Clément Rosset, le désenchanteur* de la philosophie française (à l’égal du terrible et génial Wittgenstein) ne cesse depuis  son premier opus (Le Réel et son double, éd. Gallimard, 1976) de nous chiffonner en nous montrant notre lamentable penchant à nous « raconter des histoires », à fuir  le monde, à doubler le réel d’illusions et de fantasmes aussi extravagants que rassurants. Dans L’Invisible, sa nouvelle et dernière vexation, le philosophe remet une couche de son idée maîtresse. L’invisible – « ce qu’on ne voit pas mais qu’on finit par croire voir, à force d’en tenir l’existence pour certaine » est l’un des noms de ces nombreux faux-semblants (langagiers, poétiques, esthétiques, etc.) avec lesquels nous ne cessons de fuir. Cette illusion de réel nous permet de supporter la vallée de larmes qu’est la vie (« compensation, subtile et dérisoire à la fois, des souffrances attachées à la prise en charge de la réalité ») et d’y cueillir, parfois, la mallarméenne rose « absente de tous bouquets »…

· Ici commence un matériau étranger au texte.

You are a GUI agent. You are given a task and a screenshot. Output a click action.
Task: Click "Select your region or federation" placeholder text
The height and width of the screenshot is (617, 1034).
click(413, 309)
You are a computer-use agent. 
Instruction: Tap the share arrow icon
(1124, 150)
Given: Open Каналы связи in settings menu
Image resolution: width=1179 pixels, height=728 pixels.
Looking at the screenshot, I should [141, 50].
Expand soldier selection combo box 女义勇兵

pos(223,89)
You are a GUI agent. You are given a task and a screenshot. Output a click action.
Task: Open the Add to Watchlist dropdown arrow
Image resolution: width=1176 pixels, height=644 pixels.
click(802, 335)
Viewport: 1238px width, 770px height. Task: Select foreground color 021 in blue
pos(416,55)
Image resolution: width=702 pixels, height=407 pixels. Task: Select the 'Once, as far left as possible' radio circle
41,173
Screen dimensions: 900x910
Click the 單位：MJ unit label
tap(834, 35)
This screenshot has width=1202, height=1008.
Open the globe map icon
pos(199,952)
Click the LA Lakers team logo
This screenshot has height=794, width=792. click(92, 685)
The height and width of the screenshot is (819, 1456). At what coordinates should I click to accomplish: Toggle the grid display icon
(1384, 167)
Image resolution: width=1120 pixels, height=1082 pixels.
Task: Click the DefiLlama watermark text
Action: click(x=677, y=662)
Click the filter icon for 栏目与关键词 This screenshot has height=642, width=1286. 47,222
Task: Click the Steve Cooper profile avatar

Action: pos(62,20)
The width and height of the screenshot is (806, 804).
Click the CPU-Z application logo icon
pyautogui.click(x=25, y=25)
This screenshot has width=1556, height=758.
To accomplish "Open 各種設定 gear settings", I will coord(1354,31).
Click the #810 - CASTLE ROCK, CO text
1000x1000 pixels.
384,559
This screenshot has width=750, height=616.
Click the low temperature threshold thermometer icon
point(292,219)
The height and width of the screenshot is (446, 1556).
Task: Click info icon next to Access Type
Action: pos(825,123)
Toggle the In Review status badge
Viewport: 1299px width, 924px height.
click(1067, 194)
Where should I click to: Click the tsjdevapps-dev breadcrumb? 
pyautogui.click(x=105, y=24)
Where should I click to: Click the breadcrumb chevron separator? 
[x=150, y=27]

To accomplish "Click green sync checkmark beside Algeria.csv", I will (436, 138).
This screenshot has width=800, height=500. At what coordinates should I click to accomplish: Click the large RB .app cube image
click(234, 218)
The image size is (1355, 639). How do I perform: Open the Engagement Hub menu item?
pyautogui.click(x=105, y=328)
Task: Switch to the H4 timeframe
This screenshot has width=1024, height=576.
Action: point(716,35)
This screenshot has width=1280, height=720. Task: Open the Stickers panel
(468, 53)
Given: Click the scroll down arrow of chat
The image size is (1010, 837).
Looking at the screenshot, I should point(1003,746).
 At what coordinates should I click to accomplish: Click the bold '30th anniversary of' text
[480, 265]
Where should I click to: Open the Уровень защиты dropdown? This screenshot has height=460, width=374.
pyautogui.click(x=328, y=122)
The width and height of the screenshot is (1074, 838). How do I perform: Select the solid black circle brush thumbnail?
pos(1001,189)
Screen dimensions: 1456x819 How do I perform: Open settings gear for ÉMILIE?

« L’expression aujourd’hui la plus courante pour répondre aux questions, ou plutôt pour ne pas y répondre, est le mot « voilà », qu’on entend parfois répéter jusqu’à une quinzaine de fois dans la même phrase. Comment avez- vous gagné la course? Eh bien, je suis arrivée la première et voilà. Mais vous aviez contre vous une championne du monde. Oui, mais elle est arrivée seconde. Et voilà. « Voilà » est devenu ainsi un mot-clef qui explique tout et répond à tout et ce dans tous les domaines (en attendant qu’un nouveau vocable se présente pour prendre la relève). C’est que le « voilà », qui signifie à la lettre une invitation à voir là (et qui ne fonctionne ainsi à l’aveugle que lorsqu’il est utilisé seul, sans complément qui ruinerait son effet mutique en précisant de quoi il s’agit: voilà le canard, et voici les petits pois) remplit à merveille la fonction de l' »Écou­tez! » du président Chirac, dont il possède à la fois la clarté parfaite (regarde donc là) et la non moins parfaite obscurité (puisqu’on ne dit ni où est « là » ni ce qu’il y aurait à y voir).
Ces mots et expressions, qui suggèrent une description qui ne vient pas, pourraient être appelés « mots muets », mots qui ne parlent pas plus que ne se fait voir le visage invisible qu’on imagine voir ou percevoir le sens de l’arrière-musique imaginée par ceux qui pen­sent que la musique « exprime » quelque chose. Toutefois il serait erroné de parler, à leur propos, de « langue de bois ». Car celle-ci ment, alors que le langage des mots muets ne dit rien. Censé insister sur le sens et le préciser, il n’a pour effet que de le brouiller et de l’effa­cer. Décidément un tel langage – ainsi utilisé et Dieu sait s’il l’est souvent – ne sert pas seu­lement à déguiser sa pensée, comme le disait Talleyrand; il sert d’abord à en dissimuler l’absence. »
Clément Rosset, « Ce que parler veut dire », L’invisible, Editions de Minuit, 2012.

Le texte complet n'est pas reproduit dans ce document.